Japan was in focus as the Nikkei 225 slipped 0.2% during choppy trading, dragged down primarily by tech names. The broader Topix held flat but displayed similar volatility. Analysts pointed to persistent pressure on high growth companies, a trend that has repeatedly hit global markets in recent weeks. At the same time, Japan’s bond market added another layer of stress. Yields on 10 year Japanese government bonds climbed to 1.759%, their highest level since 2007. Longer term yields surged even more sharply, with the 20 year bond reaching 2.811%—a level not seen since 1999—while the 30 year yield moved near record territory at 3.334%. Rising borrowing costs often weigh on technology and growth sectors, amplifying market fragility.
The sell off across Japanese tech was led by semiconductor related names. Advantest, a major testing equipment maker, initially plunged more than 4% before trimming losses to about 0.88%. Chipmaker Renesas also struggled, falling around 4.4% as investors rotated out of risk sensitive hardware stocks. This weakness mirrored the overnight slump in U.S. tech giants, where concerns about AI profitability and demand cycles pressured indexes.
Elsewhere in Asia, South Korea’s Kospi slipped 0.54% as its own semiconductor leaders came under strain. Samsung Electronics traded 0.51% lower and SK Hynix dropped 0.79%, giving back some early session losses but remaining firmly in negative territory. The small cap Kosdaq also fell 0.58%, reflecting broad risk aversion across Korean markets.
Australia’s S&P/ASX 200 declined 0.13%, with financials and consumer names offsetting brief strength in mining shares. Meanwhile, Hong Kong’s Hang Seng Index fell 0.45% as tech sentiment weakened across the region. However, mainland China’s CSI 300 edged up 0.21%, supported by selective buying in state linked sectors. Hong Kong listed shares of Xiaomi dropped more than 4% after the company warned that smartphone prices could rise in 2026 due to sharply increasing memory chip costs tied to growing AI demand.
Indian equities opened lower as well. The Nifty 50 slipped 0.16%, while the Sensex eased 0.14%, reflecting the global risk off mood.

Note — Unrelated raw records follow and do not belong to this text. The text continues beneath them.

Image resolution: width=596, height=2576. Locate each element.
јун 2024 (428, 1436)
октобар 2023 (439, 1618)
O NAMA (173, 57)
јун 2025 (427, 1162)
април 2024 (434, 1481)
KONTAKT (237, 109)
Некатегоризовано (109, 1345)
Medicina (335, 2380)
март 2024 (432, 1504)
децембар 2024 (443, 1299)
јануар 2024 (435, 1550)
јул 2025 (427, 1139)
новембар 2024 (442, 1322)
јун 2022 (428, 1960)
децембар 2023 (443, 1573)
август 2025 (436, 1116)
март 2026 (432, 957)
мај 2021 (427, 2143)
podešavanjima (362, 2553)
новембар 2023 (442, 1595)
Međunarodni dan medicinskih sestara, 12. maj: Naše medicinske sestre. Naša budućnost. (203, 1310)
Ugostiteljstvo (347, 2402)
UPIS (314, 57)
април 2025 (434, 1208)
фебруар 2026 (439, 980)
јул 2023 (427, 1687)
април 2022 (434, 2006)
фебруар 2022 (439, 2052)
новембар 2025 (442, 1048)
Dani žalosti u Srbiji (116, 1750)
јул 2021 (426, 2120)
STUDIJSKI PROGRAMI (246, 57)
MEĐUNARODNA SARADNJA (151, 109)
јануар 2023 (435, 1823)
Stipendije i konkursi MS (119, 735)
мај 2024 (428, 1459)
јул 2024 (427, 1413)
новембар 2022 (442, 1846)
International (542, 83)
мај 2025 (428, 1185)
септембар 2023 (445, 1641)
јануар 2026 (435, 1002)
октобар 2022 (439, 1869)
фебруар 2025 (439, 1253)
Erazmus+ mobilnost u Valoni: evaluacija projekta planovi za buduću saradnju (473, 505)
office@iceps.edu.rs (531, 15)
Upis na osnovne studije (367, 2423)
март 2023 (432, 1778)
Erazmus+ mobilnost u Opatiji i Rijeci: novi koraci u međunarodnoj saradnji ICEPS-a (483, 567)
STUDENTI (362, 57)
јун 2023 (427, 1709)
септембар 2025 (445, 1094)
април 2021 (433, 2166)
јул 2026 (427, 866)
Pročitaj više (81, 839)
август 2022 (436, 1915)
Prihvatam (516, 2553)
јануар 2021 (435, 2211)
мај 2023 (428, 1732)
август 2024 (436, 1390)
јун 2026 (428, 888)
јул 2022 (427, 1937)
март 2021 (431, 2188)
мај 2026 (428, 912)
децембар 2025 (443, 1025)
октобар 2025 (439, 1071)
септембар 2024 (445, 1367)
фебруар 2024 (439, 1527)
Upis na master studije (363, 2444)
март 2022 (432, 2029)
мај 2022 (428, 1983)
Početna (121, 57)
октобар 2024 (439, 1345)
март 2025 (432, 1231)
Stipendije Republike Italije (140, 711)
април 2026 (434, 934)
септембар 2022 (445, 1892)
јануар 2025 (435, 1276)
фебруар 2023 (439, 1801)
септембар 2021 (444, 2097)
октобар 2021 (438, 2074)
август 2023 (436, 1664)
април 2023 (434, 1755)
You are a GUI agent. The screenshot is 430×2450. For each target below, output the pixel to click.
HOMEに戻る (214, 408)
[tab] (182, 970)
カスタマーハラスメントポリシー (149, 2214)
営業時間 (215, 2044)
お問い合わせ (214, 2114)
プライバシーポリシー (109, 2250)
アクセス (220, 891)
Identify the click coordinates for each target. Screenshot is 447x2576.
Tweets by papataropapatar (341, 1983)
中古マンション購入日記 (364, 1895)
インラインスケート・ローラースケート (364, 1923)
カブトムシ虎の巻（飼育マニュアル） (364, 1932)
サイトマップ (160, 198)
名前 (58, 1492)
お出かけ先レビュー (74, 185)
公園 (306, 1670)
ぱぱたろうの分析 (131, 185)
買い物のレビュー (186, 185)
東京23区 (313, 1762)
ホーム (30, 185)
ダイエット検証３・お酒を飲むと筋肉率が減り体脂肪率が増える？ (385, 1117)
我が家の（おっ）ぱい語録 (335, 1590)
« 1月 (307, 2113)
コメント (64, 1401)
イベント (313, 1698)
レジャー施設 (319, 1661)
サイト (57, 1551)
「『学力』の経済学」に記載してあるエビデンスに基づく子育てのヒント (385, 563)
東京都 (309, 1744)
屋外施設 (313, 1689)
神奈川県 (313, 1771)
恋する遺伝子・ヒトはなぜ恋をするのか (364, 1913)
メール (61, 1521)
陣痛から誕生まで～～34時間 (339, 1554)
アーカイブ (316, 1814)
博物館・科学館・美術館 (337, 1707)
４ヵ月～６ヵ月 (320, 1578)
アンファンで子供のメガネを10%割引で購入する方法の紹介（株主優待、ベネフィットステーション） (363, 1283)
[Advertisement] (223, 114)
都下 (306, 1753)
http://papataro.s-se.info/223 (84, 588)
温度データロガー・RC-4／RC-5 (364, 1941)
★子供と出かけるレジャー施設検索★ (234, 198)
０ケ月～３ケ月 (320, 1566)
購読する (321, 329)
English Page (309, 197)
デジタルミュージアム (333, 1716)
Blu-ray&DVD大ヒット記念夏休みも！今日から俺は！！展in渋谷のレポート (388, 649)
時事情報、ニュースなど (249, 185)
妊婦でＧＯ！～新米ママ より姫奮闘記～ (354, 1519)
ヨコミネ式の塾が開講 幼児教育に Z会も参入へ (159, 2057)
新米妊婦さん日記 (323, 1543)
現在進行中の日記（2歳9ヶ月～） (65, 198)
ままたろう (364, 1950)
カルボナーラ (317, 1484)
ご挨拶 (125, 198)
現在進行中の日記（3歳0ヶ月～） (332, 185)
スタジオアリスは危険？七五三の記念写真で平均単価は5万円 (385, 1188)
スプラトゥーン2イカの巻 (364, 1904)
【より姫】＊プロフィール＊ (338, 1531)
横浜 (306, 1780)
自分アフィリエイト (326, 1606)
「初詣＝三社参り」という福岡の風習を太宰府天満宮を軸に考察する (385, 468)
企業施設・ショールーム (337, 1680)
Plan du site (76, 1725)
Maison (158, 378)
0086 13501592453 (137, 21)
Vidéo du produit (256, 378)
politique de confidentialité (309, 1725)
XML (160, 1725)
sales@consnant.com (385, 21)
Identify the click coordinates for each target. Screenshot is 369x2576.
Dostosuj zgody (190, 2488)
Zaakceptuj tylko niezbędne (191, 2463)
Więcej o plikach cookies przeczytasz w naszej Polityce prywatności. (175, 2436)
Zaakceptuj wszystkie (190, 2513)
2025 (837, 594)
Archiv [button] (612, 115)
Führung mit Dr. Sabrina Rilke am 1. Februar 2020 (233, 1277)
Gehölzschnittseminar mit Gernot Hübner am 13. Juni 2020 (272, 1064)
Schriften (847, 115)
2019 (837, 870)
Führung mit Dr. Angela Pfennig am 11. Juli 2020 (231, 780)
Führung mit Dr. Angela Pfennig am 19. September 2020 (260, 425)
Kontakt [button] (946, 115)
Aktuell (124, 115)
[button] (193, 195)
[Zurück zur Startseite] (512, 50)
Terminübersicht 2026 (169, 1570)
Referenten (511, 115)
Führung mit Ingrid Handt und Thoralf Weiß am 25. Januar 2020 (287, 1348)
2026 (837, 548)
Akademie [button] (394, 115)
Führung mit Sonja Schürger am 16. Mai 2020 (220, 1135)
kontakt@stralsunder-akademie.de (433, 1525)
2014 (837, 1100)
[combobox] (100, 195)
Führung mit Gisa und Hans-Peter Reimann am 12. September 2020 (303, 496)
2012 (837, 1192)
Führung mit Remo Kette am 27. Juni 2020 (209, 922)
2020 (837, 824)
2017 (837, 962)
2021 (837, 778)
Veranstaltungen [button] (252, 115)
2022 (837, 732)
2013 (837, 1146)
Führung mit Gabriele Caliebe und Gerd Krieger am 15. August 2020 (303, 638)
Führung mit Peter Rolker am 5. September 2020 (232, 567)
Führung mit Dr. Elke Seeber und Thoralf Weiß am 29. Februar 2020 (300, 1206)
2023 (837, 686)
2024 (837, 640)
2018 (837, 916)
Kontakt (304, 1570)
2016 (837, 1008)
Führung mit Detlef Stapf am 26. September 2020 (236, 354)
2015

Losses in Asia followed another difficult day on Wall Street. U.S. futures were steady during early Asian trading hours, but investors remained cautious after major benchmarks posted sizable declines. The Dow Jones Industrial Average fell 498.50 points, or 1.07%, closing at 46,091.74. The S&P 500 dropped 0.83% to 6,617.32, marking its fourth consecutive decline and the longest losing streak since August. The Nasdaq Composite slid 1.21% to finish at 22,432.85, marking its fifth negative session in the past six days. Analysts attributed much of the weakness to heavy selling in mega cap tech names and concerns that AI related earnings growth may not justify current valuations.
Adding to the risk off sentiment, Bitcoin briefly dipped below $90,000, signaling a broader pullback in speculative assets. Traders viewed the drop as another indication that investors were de-risking across both traditional markets and digital assets.
With rising bond yields, global tech weakness and volatile sentiment converging at the same time, Asia Pacific markets remain highly sensitive to further swings on Wall Street. Investors are now watching for signs of stabilization in AI linked sectors and potential changes in monetary conditions that could ease pressure on growth assets.